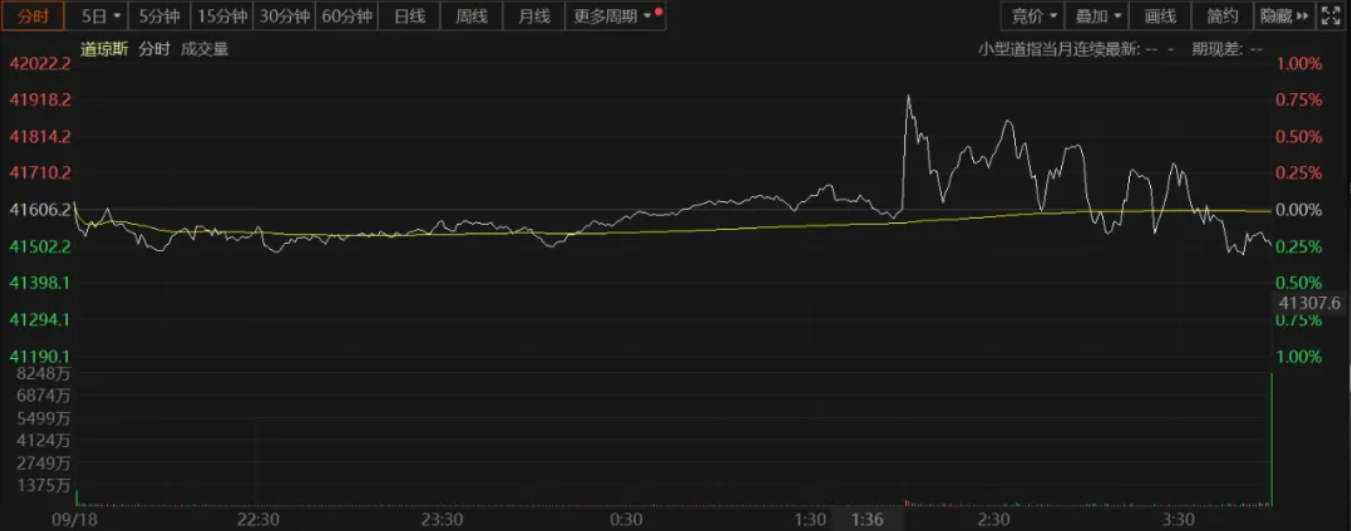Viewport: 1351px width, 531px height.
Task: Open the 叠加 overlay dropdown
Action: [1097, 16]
▬▬▬
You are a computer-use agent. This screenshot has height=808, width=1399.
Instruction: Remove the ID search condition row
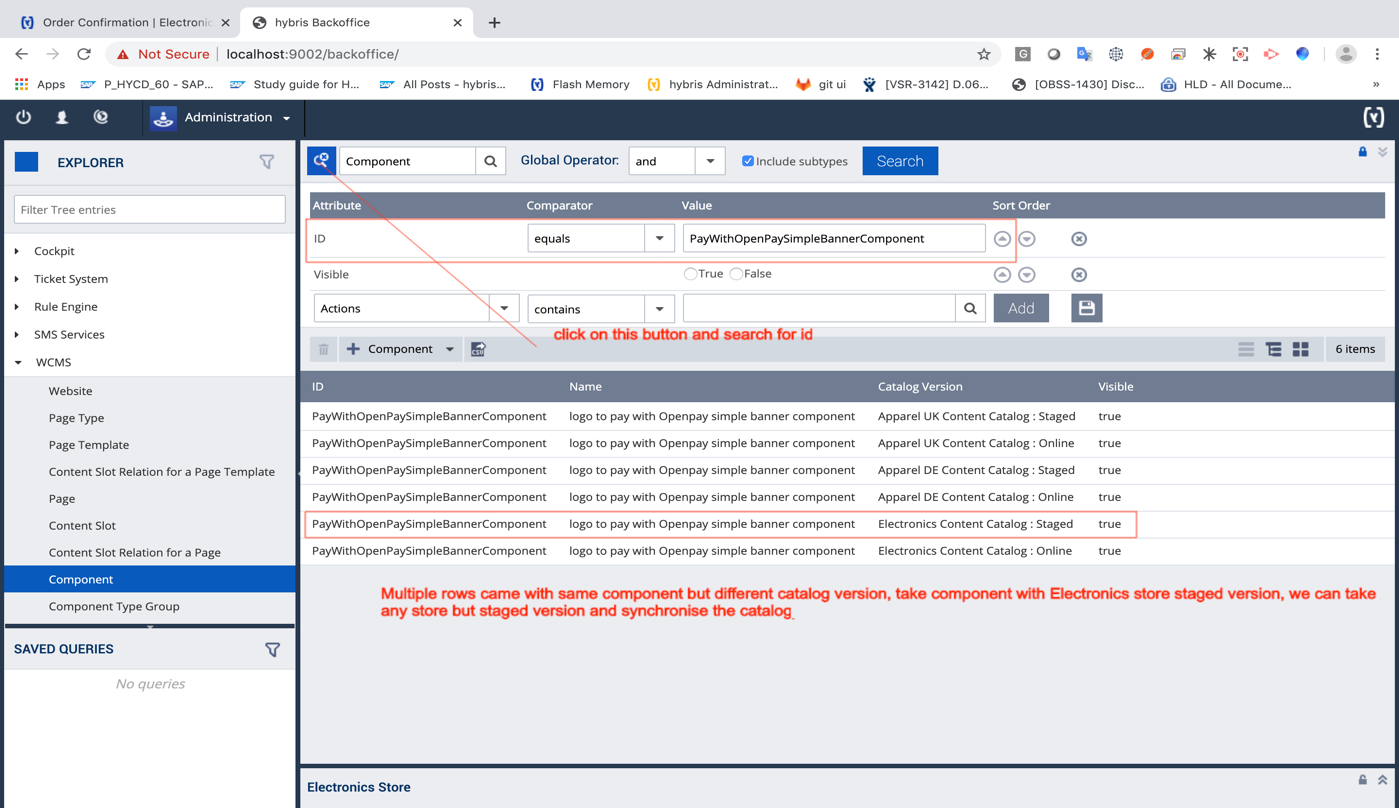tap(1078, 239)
▬▬▬
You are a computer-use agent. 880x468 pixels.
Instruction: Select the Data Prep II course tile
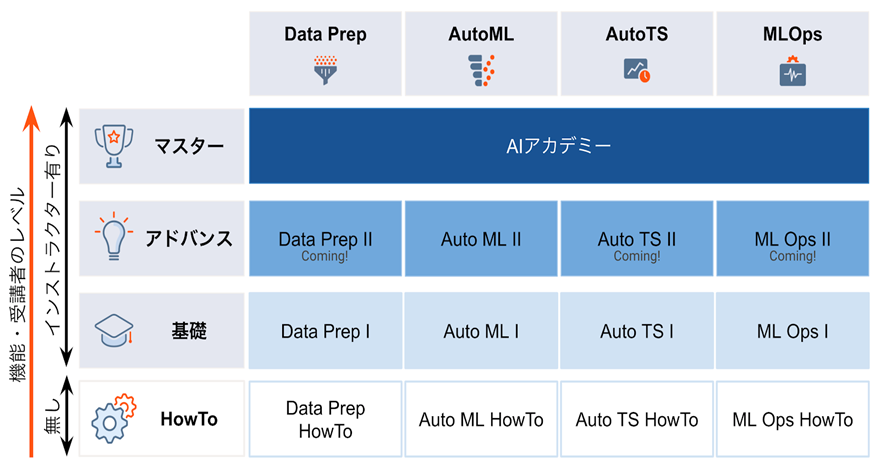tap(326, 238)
▬▬▬
= What is needed =
Copy each line in the entries above where the word "agent" shows up.

= Result =
You are a computer-use agent. This screenshot has height=808, width=1399.
You are a computer-use agent. 880x468 pixels.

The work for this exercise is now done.